An independent laboratory test of popular dog food brands, commissioned by Environmental Working Group, revealed that the food we buy for our pets contains high levels of fluoride, a contaminant that may put dogs' health at risk.
Eight major national brands marketed for both puppies and adults contained fluoride in amounts between 1.6 and 2.5 times higher than the Environmental Protection Agency's maximum legal dose in drinking water, and higher than amounts associated with bone cancer in young boys in a 2006 study by Harvard scientists (Bassin 2006). All 8 brands contain bone meal and animal byproducts, the likely source of the fluoride contamination.
Scientists have not studied the safety of high doses of fluoride for dogs.
Fluoride levels ranged between 7 and 11.2 milligrams (mg) of fluoride per kilogram (kg) of dog food, with an average of 8.9 mg/kg in the 8 contaminated brands. In contrast, 2 dog food brands, one with vegetarian ingredients and one made by a small manufacturer, did not contain detectable levels of fluoride.
While scientists have not determined how much fluoride is safe for dogs, they have found that people who consume excessive fluoride often develop mottled teeth (dental fluorosis) and weakened bones, leading to more fractures. High fluoride consumption is also associated with reproductive and developmental system damage, neurotoxicity, hormonal disruption, and bone cancer (NRC 2006).

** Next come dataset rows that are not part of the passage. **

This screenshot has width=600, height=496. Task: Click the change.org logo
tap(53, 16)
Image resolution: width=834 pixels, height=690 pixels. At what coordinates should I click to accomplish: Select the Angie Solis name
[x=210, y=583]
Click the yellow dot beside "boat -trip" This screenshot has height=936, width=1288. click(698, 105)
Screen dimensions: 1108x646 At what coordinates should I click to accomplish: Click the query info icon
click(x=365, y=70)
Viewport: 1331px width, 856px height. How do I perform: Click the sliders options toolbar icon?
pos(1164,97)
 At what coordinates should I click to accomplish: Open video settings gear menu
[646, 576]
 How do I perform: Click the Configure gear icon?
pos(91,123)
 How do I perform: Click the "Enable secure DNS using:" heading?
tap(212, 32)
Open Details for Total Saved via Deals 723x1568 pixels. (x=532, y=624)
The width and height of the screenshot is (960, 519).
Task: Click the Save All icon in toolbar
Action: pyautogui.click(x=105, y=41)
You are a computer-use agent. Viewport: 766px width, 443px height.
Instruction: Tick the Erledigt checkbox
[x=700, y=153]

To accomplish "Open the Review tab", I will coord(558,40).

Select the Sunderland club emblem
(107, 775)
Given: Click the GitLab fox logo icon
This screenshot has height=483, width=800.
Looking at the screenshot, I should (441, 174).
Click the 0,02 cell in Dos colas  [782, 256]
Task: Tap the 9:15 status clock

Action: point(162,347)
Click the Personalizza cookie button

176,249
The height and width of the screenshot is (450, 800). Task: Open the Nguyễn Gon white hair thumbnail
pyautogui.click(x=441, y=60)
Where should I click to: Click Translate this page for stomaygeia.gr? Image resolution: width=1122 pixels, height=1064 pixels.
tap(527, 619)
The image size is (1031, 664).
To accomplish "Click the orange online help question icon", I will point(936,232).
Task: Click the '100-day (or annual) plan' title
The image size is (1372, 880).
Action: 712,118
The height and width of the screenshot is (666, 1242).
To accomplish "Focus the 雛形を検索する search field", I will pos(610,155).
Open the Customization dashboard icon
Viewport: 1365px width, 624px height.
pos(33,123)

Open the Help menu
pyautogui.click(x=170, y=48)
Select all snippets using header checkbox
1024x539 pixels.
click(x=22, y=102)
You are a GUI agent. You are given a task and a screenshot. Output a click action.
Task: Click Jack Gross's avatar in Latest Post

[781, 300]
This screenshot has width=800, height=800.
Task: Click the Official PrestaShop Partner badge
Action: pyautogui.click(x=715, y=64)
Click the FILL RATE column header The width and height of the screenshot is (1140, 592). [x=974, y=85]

Most of the fluoride contamination in dog food comes from an unsavory mix of bone meal and various meat byproducts added to dog food. The 8 high-fluoride brands list ingredients that include chicken by-product meal, poultry by-product meal, chicken meal, beef and bone meal; these are basically ground bones, cooked with steam, dried, and mashed to make a cheap dog food filler. A smaller amount of fluoride in dog food comes from fluoridated tap water used to prepare the food at pet food plants.